## begin Material provided

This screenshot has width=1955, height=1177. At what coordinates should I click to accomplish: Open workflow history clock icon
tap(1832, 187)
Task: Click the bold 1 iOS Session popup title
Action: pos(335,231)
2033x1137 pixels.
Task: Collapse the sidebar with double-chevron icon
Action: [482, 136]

## end Material provided

• **Instruction**
Update the rows above by replacing "clock icon" with "timer icon" wherever it appears, leaving everything else unchanged.

• **Solution to the exercise**
This screenshot has width=1955, height=1177. At what coordinates should I click to accomplish: Open workflow history timer icon
tap(1832, 187)
Task: Click the bold 1 iOS Session popup title
Action: pos(335,231)
2033x1137 pixels.
Task: Collapse the sidebar with double-chevron icon
Action: [482, 136]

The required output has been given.